• **SELECTED TEXT**
*** Block opens ***
- Theatrical poster
- Directed by: Shiva Tejas
- Written by: Shiva Tejas
- Produced by: Dr. K Raju
- Starring: Ajay Rao P. Ravishankar Sadhu Kokila Aditi Prabhudeva Jai Jagadish Honnavalli Krishna
- Cinematography: Shekar Chandru
- Edited by: K.M. Prakash
- Music by: Emil Mohammed
- Production company: Raj Production
- Distributed by: Raj Production
- Release date: 21 July 2017;
- Running time: 145 minutes
- Country: India
- Language: Kannada

= Dhairyam (2017 film) =

Dhairyam ( Courage) is a 2017 Indian Kannada film directed by Shiva Tejas who earlier directed Male (2015), and produced by Dr. K Raju under the banner Raj Production. The film stars Ajay Rao, Aditi Prabhudeva, P. Ravishankar, Sadhu Kokila, Jai Jagadish, and Honnavalli Krishna. The music was composed by Emil, and art direction was done by K. Shiva Kumar. Stunt sequences were choreographed by Ravi Varma.

The principal photography commenced on 18 September 2016 in Bangalore. The film was later dubbed in Hindi as
Dhairyam in 2018 on Rkd studio.

==Plot==
Ajay (Ajay Rao), a state level rank student who comes from a lower-middle-class background is always in financial trouble. He falls in love with Parimala, whose parents are very practical about relationships and impose many terms and conditions in order for her to marry him. Ajay is already in too much of a burden as he has to arrange money for his father's cancer operation. The story is about how he manages these hurdles.
*** Block closes ***
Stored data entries
*** Block opens ***
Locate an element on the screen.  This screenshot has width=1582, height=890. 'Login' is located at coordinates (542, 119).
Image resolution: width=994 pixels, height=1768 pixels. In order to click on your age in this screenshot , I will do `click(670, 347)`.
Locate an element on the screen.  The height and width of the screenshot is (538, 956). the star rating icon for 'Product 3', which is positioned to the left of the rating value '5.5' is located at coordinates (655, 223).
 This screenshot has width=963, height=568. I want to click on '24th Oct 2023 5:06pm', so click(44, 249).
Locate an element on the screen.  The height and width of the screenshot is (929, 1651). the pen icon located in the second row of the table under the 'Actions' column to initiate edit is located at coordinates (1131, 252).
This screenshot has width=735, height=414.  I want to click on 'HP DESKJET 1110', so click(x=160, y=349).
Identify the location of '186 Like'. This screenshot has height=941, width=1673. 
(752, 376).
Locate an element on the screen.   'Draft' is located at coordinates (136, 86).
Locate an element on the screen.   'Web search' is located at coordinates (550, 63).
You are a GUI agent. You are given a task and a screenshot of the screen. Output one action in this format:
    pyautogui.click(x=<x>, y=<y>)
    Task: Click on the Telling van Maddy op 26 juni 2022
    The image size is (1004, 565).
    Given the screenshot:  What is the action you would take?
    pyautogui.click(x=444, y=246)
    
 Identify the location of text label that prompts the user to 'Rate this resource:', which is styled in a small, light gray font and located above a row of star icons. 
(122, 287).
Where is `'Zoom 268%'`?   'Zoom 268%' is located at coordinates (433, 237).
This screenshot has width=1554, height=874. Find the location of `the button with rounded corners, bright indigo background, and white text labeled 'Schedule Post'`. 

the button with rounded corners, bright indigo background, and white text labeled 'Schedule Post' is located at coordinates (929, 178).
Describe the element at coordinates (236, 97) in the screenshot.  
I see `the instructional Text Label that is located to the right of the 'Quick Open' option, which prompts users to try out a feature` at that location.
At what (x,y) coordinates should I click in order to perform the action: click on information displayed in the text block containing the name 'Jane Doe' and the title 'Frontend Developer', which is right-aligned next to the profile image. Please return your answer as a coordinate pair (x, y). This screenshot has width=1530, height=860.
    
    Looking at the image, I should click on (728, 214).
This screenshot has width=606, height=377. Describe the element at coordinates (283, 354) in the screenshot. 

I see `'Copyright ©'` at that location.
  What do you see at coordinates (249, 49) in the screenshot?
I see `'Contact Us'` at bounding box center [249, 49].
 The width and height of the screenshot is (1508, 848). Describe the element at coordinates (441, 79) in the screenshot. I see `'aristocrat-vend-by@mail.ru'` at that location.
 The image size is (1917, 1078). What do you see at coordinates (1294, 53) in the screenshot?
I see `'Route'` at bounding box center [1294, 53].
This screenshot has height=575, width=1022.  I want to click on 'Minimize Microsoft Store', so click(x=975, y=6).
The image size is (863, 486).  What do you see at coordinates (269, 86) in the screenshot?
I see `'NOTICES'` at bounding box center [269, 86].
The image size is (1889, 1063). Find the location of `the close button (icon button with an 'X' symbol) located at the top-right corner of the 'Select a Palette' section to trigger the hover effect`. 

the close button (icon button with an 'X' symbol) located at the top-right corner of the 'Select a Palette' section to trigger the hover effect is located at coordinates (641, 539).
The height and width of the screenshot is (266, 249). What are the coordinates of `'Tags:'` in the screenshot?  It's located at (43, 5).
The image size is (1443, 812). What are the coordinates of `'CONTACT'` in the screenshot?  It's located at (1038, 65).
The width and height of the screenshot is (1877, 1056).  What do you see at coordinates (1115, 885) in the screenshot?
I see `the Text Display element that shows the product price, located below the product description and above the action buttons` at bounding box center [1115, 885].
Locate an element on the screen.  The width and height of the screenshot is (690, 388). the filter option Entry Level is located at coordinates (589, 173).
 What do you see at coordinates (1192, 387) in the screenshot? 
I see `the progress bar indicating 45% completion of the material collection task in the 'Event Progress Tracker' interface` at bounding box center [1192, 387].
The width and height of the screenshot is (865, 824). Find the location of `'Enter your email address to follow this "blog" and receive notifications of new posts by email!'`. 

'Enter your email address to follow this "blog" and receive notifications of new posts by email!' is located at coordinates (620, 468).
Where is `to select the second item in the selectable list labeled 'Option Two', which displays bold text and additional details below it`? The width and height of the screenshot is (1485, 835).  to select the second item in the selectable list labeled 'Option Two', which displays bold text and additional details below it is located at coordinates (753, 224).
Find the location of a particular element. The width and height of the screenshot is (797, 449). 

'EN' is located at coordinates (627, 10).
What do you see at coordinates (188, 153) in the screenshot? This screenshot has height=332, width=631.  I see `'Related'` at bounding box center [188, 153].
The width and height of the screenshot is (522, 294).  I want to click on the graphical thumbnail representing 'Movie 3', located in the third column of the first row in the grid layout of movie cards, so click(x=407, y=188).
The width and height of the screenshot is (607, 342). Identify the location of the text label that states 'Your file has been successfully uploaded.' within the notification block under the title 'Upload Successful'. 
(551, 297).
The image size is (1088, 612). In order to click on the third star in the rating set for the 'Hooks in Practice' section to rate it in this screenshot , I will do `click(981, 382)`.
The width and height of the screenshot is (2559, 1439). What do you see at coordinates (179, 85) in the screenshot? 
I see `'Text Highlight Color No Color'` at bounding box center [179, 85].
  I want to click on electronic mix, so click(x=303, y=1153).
*** Block closes ***
• **TASKS TO PERFORM**
A - According to the text about the film Dhairyam, where did principal photography begin?
B - Based on the text about the film Dhairyam, say whether each statement agrees with it: (i) The film runs 145 minutes. (ii) K. Shiva Kumar choreographed the stunt sequences. (iii) Ajay has to find money for his mother's cancer operation.
C - From the text about the film Dhairyam, set down the part that opens with the words containing "The principal photography" and closes with "manages these hurdles.".

• **OUTPUTS BY TASK**
A - Principal photography began in Bangalore on 18 September 2016.

B -
(i) Yes: "Running time: 145 minutes"
(ii) No: "art direction was done by K. Shiva Kumar. Stunt sequences were choreographed by Ravi Varma."
(iii) No: "he has to arrange money for his father's cancer operation"

C -
The principal photography commenced on 18 September 2016 in Bangalore. The film was later dubbed in Hindi as
Dhairyam in 2018 on Rkd studio.

==Plot==
Ajay (Ajay Rao), a state level rank student who comes from a lower-middle-class background is always in financial trouble. He falls in love with Parimala, whose parents are very practical about relationships and impose many terms and conditions in order for her to marry him. Ajay is already in too much of a burden as he has to arrange money for his father's cancer operation. The story is about how he manages these hurdles.